> **Tujuan Tugas 1**
Tuliskan ulang kata demi kata bagian dari berita tentang kasus dr Amran Lubis, mulai dari "MEDAN, SUMUTPOS.CO –" dan terus sampai "Surya Adinata, kemarin.".
> **Tujuan Tugas 2**
Dalam berita tentang kasus dr Amran Lubis, siapa yang disebut sebagai Direktur LBH Medan?

> **Teks Bacaan**

MEDAN, SUMUTPOS.CO – ‘Bebasnya’ dr Amran Lubis dengan jaminan BKPB Mobil Honda CRV menuai kecaman dari berbagai pihak. Dalam kasus ini polisi diduga telah menerima gratifikasi. Pasalnya, hingga kini dr Amran belum ditahan.
”Dalam masalah hukum, penahanan adalah hak dari pihak kepolisian. Maka apabila dilakukan penangguhan, ada jaminan yang diberikan dalam bentuk barang, dari pihak tersangka kepada kepolisian. Tapi ini tersangkanya belum ditahan, kok sudah diberi jaminan. Ada apa ini? Jangan sempat nanti masyarakat menuding ini sebagai bentuk gratifikasi,” kata Direktur LBH Medan, Surya Adinata, kemarin.
Menurutnya, barang yang menjadi jaminan akan dilakukan untuk pengejaran pada tersangka yang mencoba melarikan diri. Karena itu, barang tersebut akan dijual untuk biaya pengejaran. “Tapi ini aneh. Kenapa bisa ada jaminan sementara belum ada ditahan?” ungkapnya.

> **Data Mentah**

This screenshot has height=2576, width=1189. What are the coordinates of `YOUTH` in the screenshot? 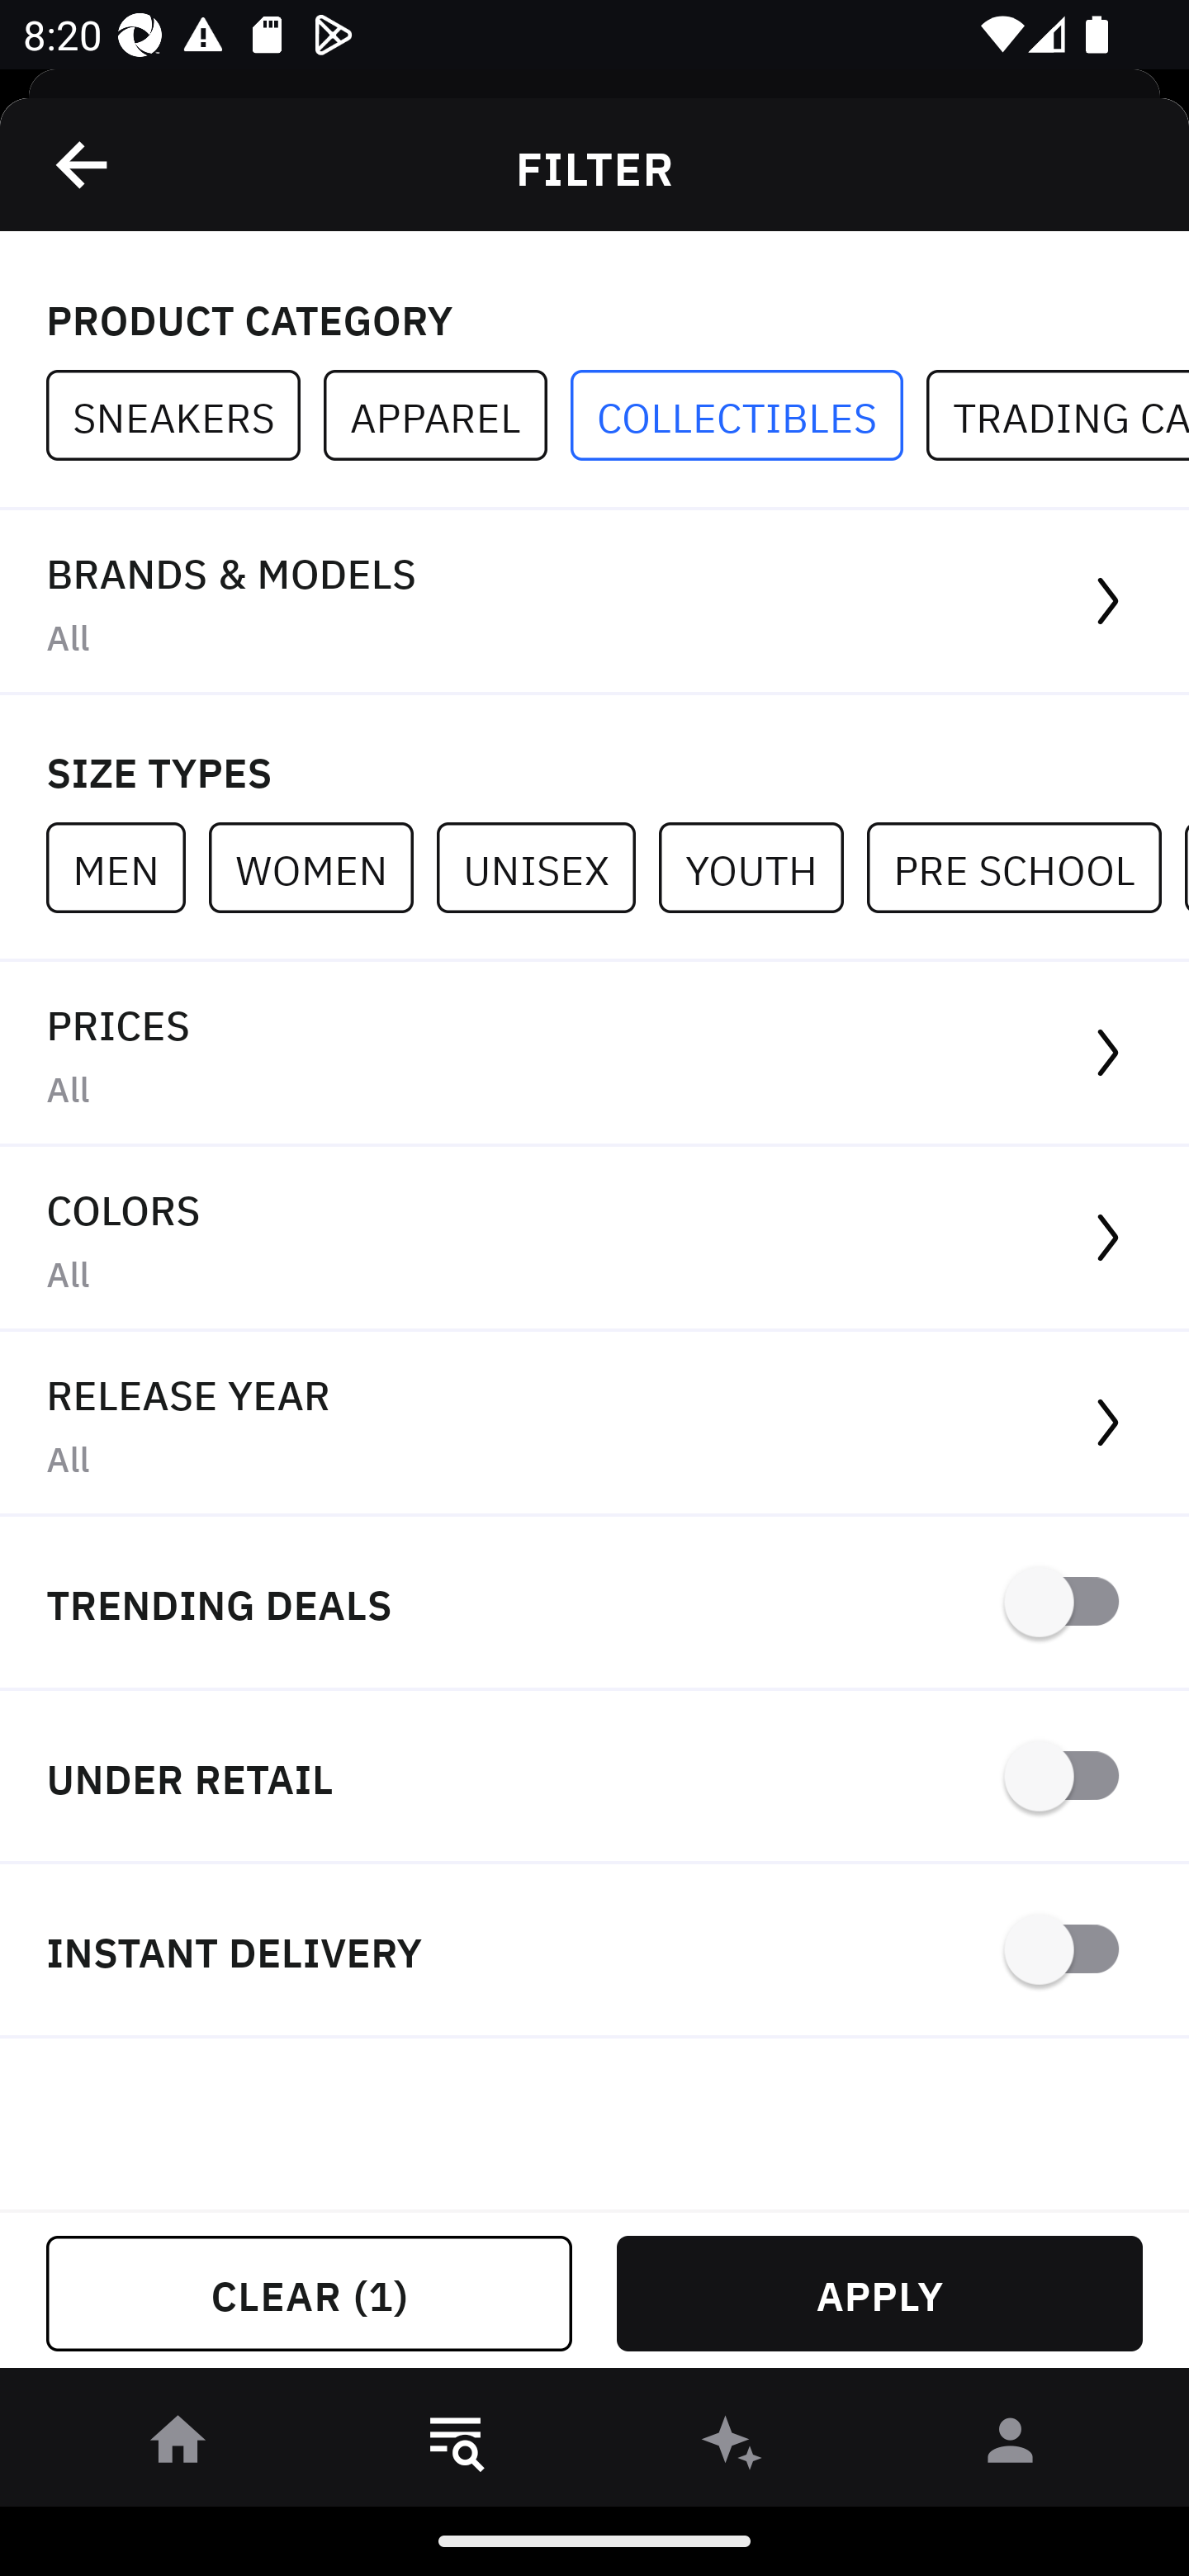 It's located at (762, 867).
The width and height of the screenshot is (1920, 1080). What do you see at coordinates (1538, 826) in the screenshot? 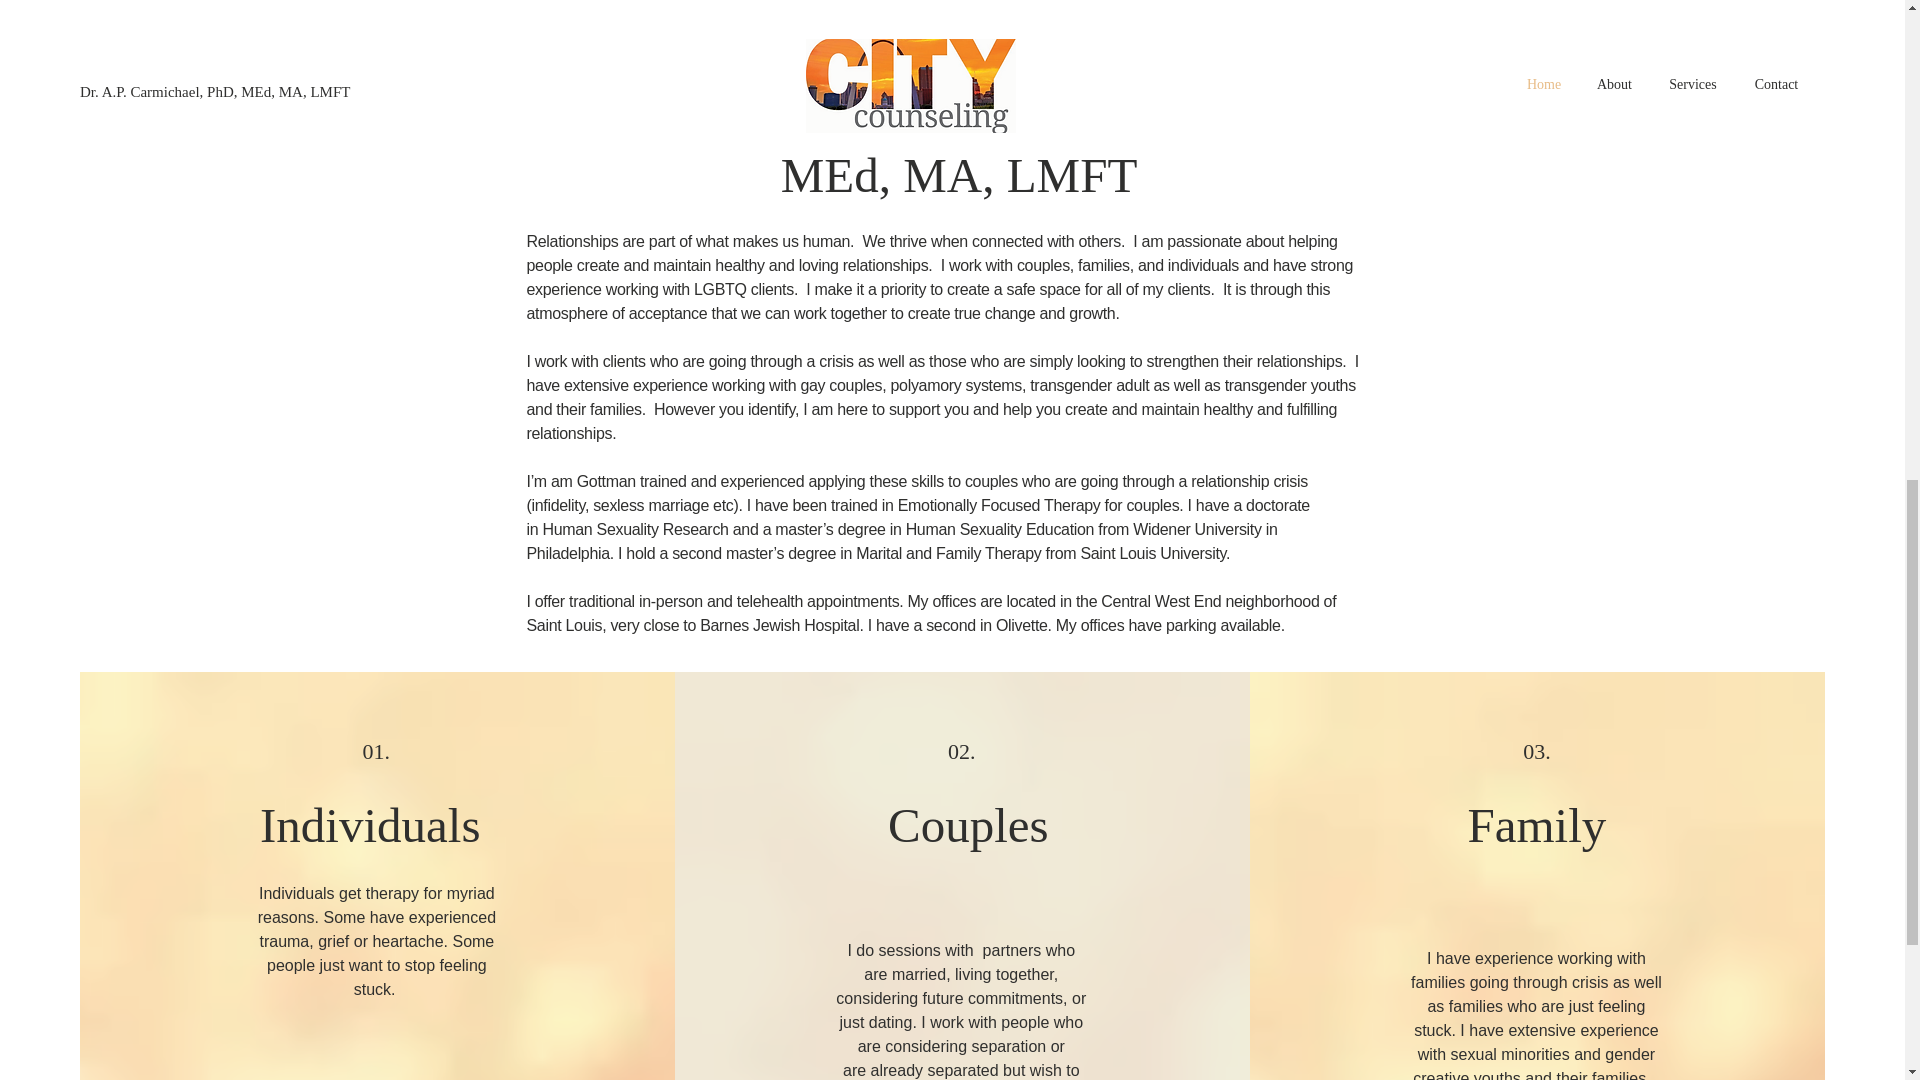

> **Jawaban Akhir 1**
MEDAN, SUMUTPOS.CO – ‘Bebasnya’ dr Amran Lubis dengan jaminan BKPB Mobil Honda CRV menuai kecaman dari berbagai pihak. Dalam kasus ini polisi diduga telah menerima gratifikasi. Pasalnya, hingga kini dr Amran belum ditahan.
”Dalam masalah hukum, penahanan adalah hak dari pihak kepolisian. Maka apabila dilakukan penangguhan, ada jaminan yang diberikan dalam bentuk barang, dari pihak tersangka kepada kepolisian. Tapi ini tersangkanya belum ditahan, kok sudah diberi jaminan. Ada apa ini? Jangan sempat nanti masyarakat menuding ini sebagai bentuk gratifikasi,” kata Direktur LBH Medan, Surya Adinata, kemarin.

> **Jawaban Akhir 2**
Surya Adinata.